Sure, we babied them right up into adulthood, making sure everyone got a ribbon, no one got bullied, and scheduling every moment of their young lives to deprive them of the time to question the wisdom we bestowed upon them. We showered them with electronics, taught them how to practice safe sex the moment they turned 12, signed them up for SAT prep courses, edited their college essays, and hovered over them -- all to make sure they adjusted to life without us when they got to college.
In the process we turned them into docile entitlement piggy banks. In fact, we trained them so well that every time politicians ask for their support so they can be whacked with yet another lifetime financial burden designed to benefit their elders, their response is, "Thank you sir, may I have another!"
We load them up with college debt and then throw them into a job market that places little value on their liberal educations. "Thank you sir, may I have another!"
Though young and healthy, we demand that they pay the health insurance bills of the old and infirm. "Thank you sir, may I have another!"
We raid their paychecks to pay for decades of retirement for aging boomers who didn't save enough to take care of themselves. "Thank you sir, may I have another!"
We clamor to raise the minimum wage to make sure that unskilled youth can't compete with entrenched and experienced older workers. "Thank you sir, may I have another!"
We tell them to blame their woes on the 1 percent, and that they should vent out their frustrations by chanting slogans favoring policies that can only deliver them into a lifetime of servitude. "Thank you sir, may I have another!"

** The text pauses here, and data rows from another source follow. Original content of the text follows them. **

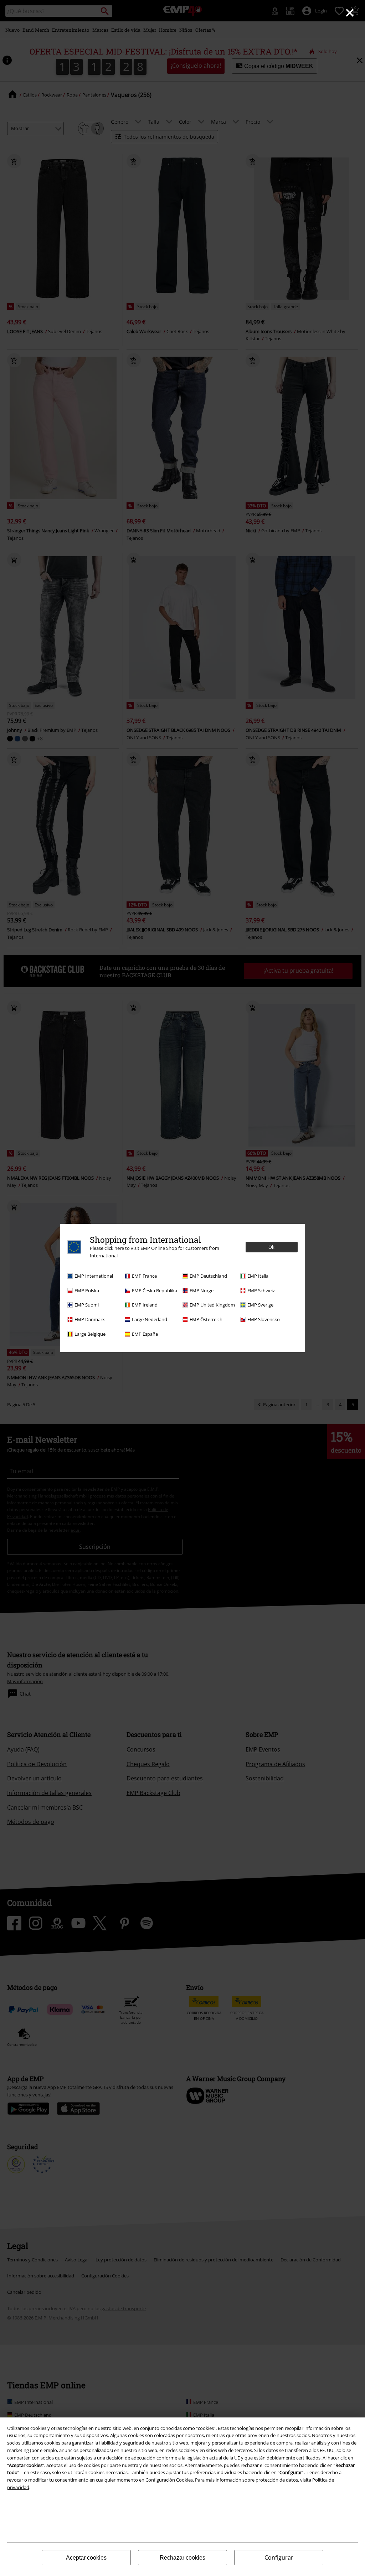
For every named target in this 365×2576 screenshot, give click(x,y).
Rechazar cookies (182, 2558)
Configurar (278, 2557)
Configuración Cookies (169, 2480)
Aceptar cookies (86, 2558)
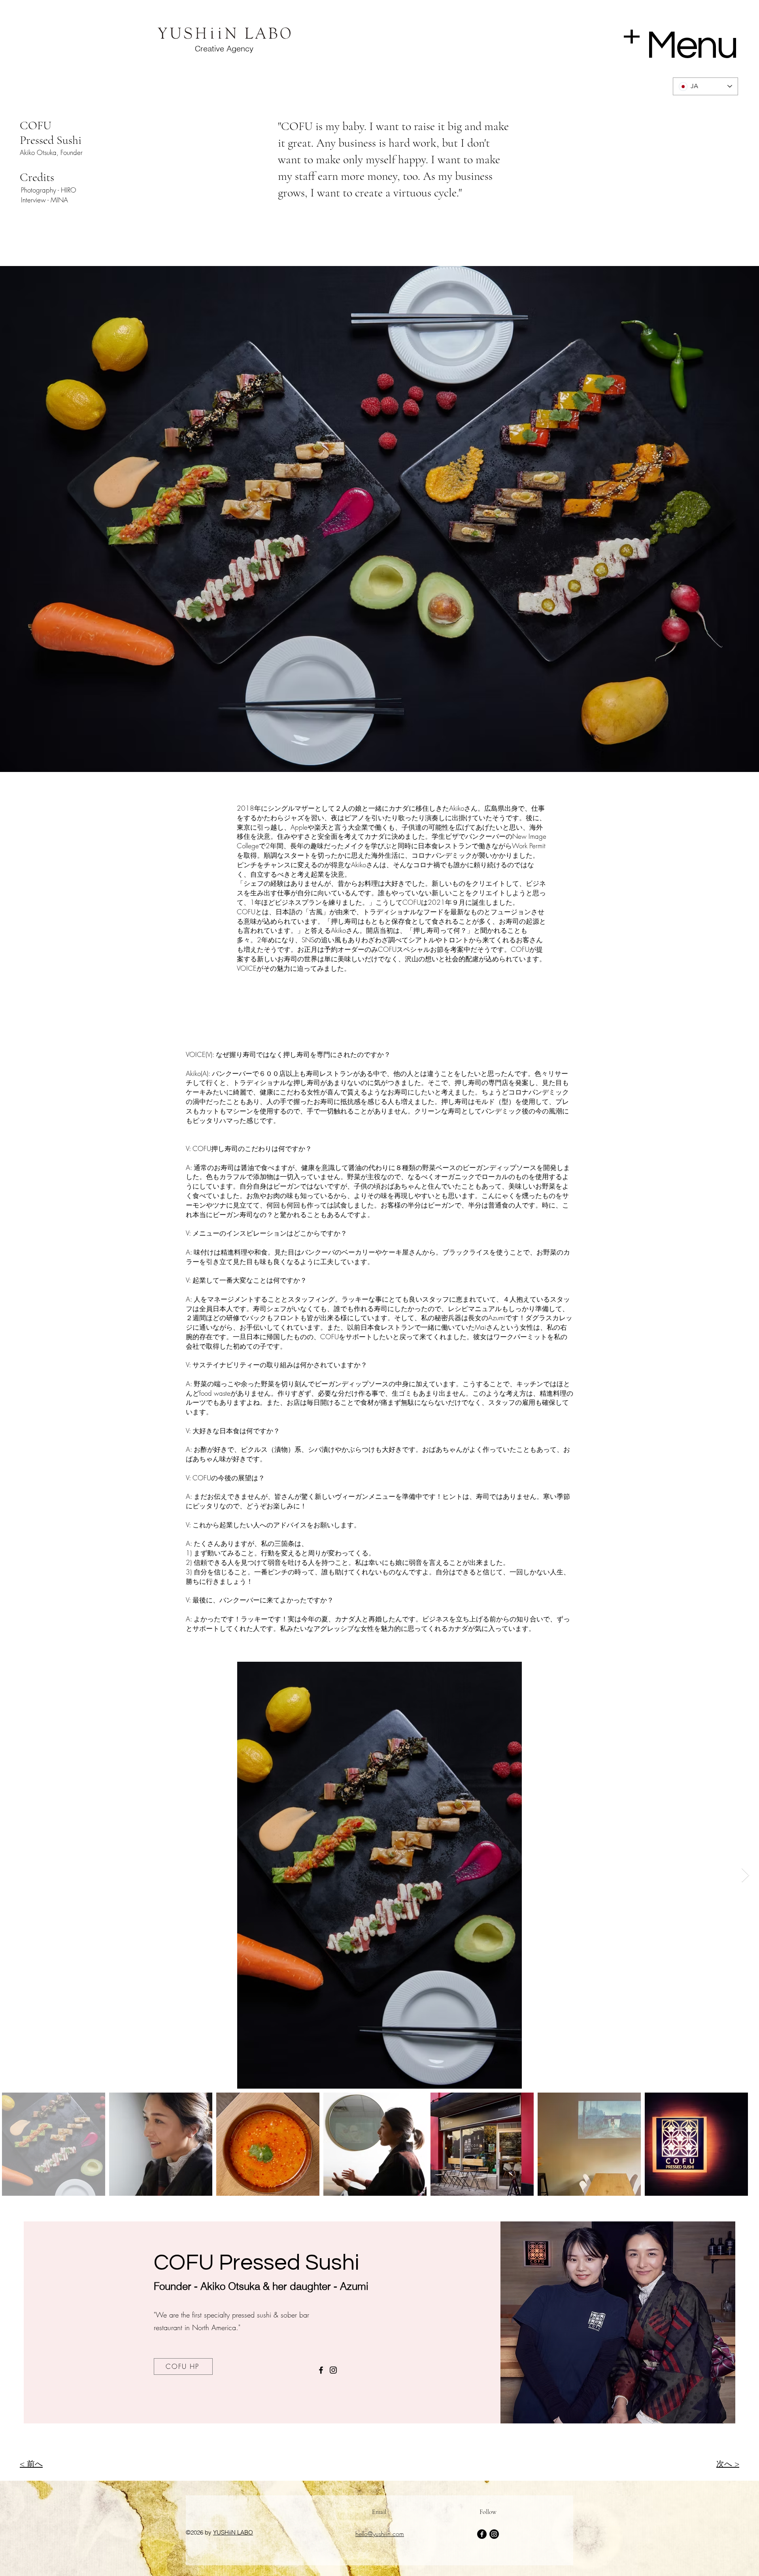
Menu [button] (691, 45)
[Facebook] (321, 2370)
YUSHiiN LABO (233, 2532)
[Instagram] (333, 2370)
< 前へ (31, 2463)
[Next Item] (745, 1875)
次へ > (727, 2463)
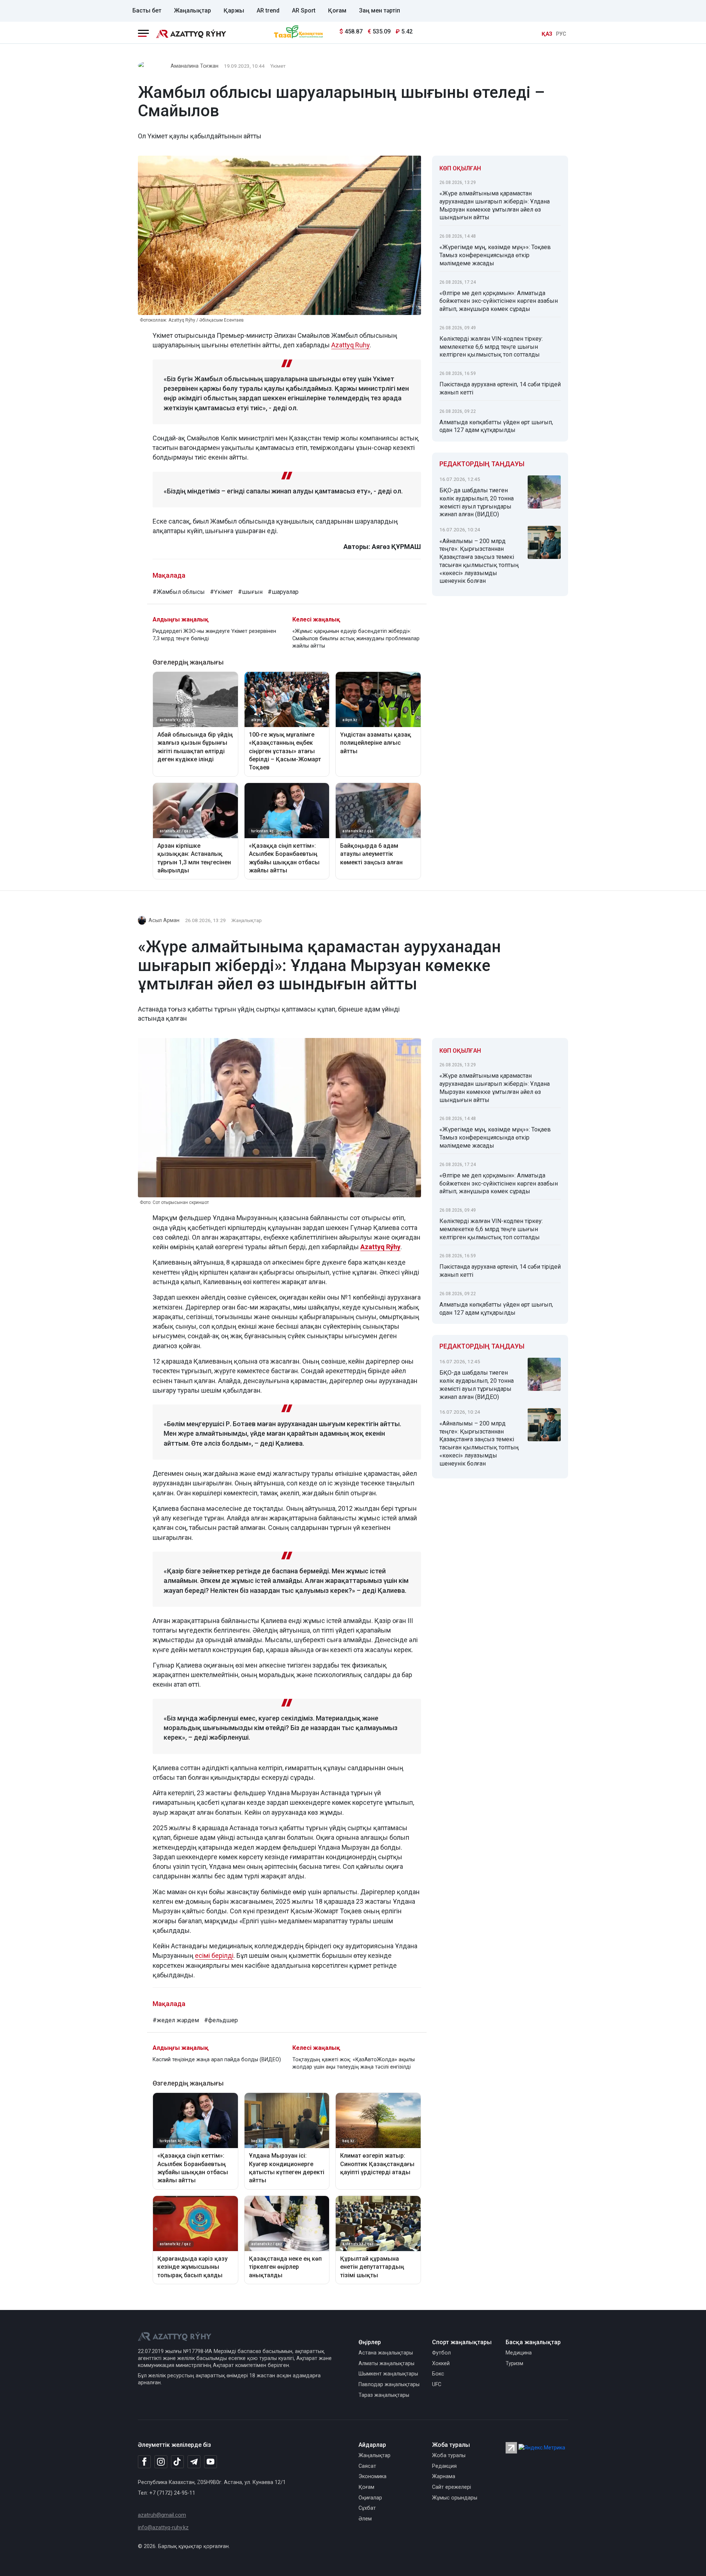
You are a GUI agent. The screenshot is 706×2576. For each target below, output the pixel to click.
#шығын (250, 591)
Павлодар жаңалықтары (389, 2384)
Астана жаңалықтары (386, 2353)
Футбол (441, 2353)
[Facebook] (144, 2462)
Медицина (519, 2353)
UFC (436, 2384)
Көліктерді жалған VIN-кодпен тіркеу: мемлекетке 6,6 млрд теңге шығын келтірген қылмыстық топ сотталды (491, 346)
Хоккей (441, 2363)
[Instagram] (161, 2462)
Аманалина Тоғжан (194, 66)
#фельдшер (221, 2020)
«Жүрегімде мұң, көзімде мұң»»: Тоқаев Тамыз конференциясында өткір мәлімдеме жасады (495, 255)
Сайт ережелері (451, 2487)
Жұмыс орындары (454, 2498)
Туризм (514, 2363)
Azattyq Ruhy (350, 345)
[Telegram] (194, 2462)
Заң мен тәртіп (379, 10)
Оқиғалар (370, 2498)
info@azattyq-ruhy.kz (163, 2527)
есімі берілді (214, 1955)
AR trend (268, 10)
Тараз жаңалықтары (384, 2395)
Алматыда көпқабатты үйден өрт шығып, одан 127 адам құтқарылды (496, 426)
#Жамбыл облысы (179, 591)
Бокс (438, 2374)
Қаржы (234, 10)
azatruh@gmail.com (162, 2515)
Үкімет (278, 66)
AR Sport (303, 10)
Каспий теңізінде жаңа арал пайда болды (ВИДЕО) (217, 2059)
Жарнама (443, 2476)
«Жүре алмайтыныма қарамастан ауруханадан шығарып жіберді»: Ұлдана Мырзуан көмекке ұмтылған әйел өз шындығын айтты (494, 205)
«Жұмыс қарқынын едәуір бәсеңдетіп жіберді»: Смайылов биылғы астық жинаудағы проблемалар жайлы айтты (356, 638)
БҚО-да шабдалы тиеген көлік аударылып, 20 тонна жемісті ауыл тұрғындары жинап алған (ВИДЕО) (476, 502)
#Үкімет (221, 591)
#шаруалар (283, 591)
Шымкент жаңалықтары (388, 2374)
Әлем (365, 2519)
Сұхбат (367, 2508)
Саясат (367, 2466)
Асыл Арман (164, 920)
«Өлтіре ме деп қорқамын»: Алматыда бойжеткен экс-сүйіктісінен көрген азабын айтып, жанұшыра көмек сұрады (498, 301)
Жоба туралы (449, 2455)
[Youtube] (210, 2462)
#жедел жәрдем (176, 2020)
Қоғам (337, 10)
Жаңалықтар (192, 10)
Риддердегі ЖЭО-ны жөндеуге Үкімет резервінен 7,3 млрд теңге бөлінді (214, 635)
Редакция (444, 2466)
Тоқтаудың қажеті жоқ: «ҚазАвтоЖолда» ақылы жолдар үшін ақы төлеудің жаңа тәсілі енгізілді (353, 2063)
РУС (561, 34)
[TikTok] (177, 2462)
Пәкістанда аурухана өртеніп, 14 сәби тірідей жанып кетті (500, 388)
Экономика (372, 2476)
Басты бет (146, 10)
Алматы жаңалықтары (386, 2363)
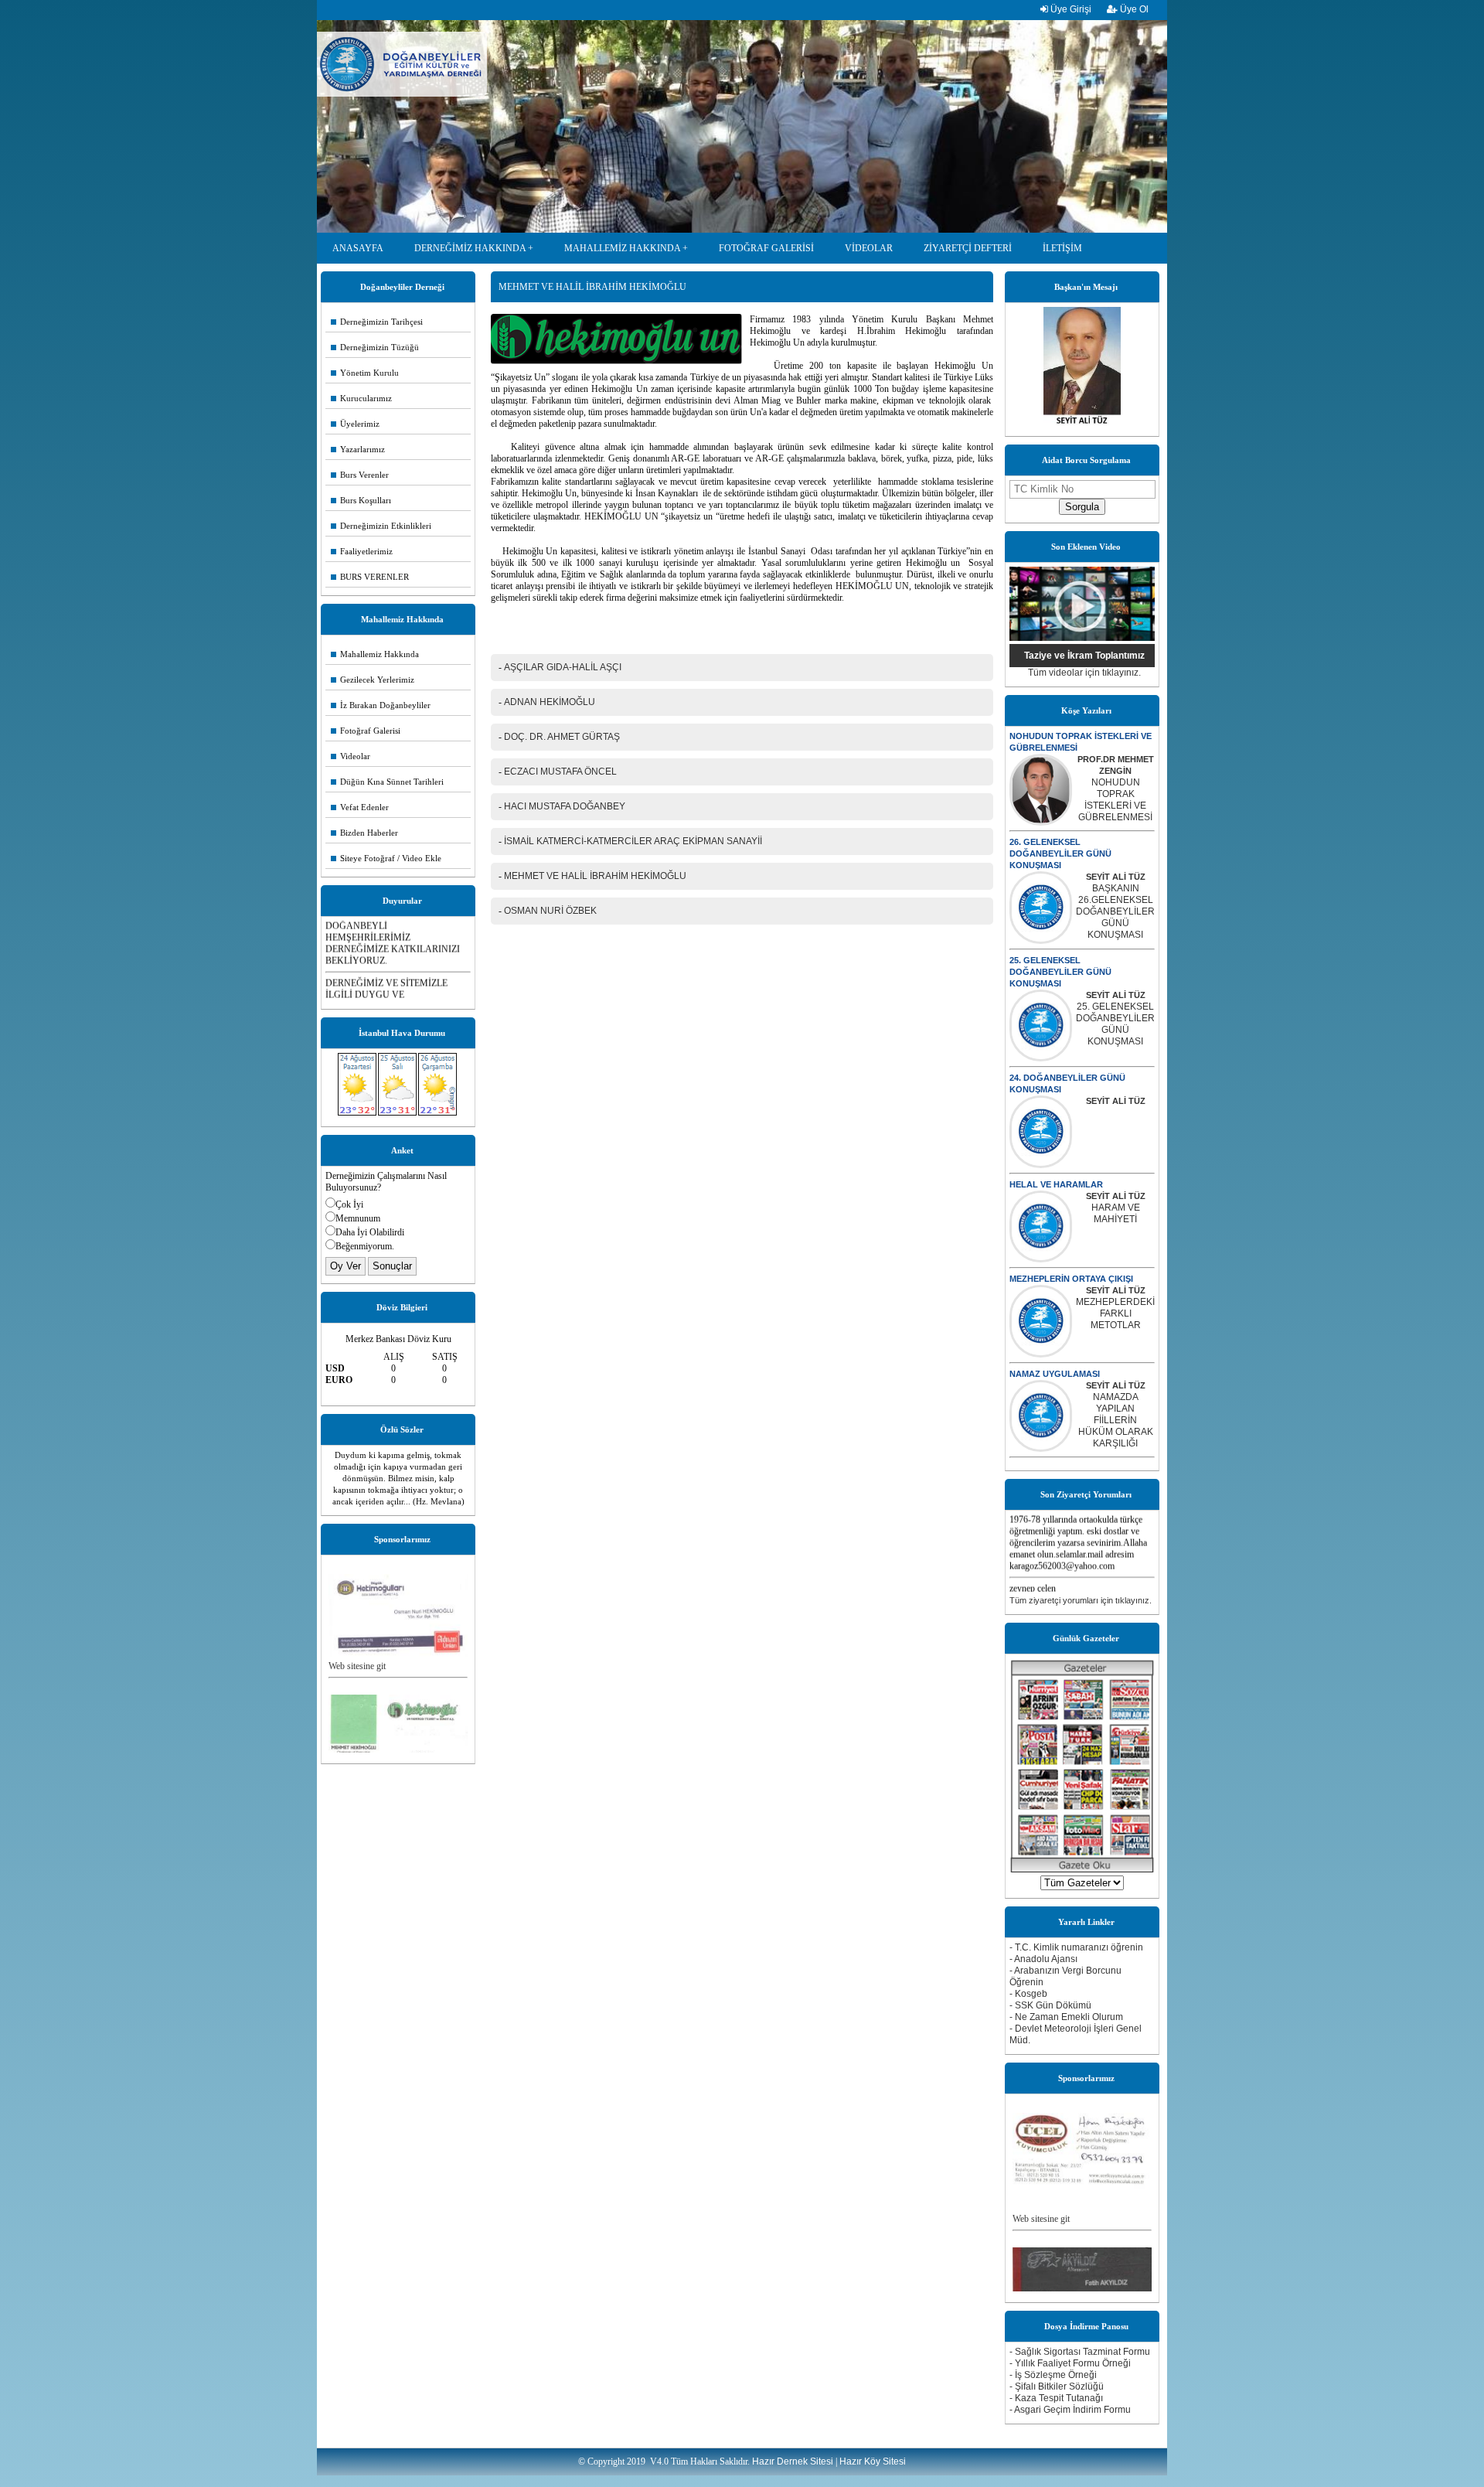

Pretty neat trick, eh? It helps that the most progressive among our generation controls the educational establishment that puts forth the above admonitions. What could be more effective at indoctrination than 16 unchallenged years to teach young people that feeling is better than thinking, that intentions are more important than results, that when a public policy fails we should do more of it, and that giving unto others is the highest virtue? This makes it so much easier for us to pluck them naked without too much squawking.
From the comfort of our 4,000-square-foot McMansions, we convince them that it's trendy to live in 400-square-foot rabbit hutches. That they don't need cars while we spend ever more on our own. That inheriting money is wicked, passing tax laws to make sure they don't get any. That traditional virtues like thrift, independence, and self-reliance are outmoded, that it takes a village, and that the next generation will take care of them just like we are forcing them to take care of us. Then we make it unaffordable for those few young people who are so inclined to raise families of their own.
We gush when they prattle on about saving the whales, saving the disenfranchised, and saving the planet, then make it impossible for them to save for their own future. We convince them to worry about computer models that claim to predict the weather 100 years from now while we urge them to ignore the signs of an economic collapse lurking right around the corner. We mortgage our country's future then sign them up to make the payments. And after all this we swell with pride when they provide the margin of victory for politicians who have picked their pockets so cleanly that they don't even know they've been robbed. "Thank you sir, may I have another!"
It's hard to know how they will respond when they are ultimately forced to forage in garbage cans like the bankrupt Greeks. Watch out, fellow Baby Boomers. If the day comes when the youth of this country wake up to understand their own interests and make their voices heard, there will be hell to pay.
But, as Lord Keynes said, perhaps it won't matter because we'll be dead by then.
Meanwhile, isn't it nice that we can buy them off for the price of a pack of condoms?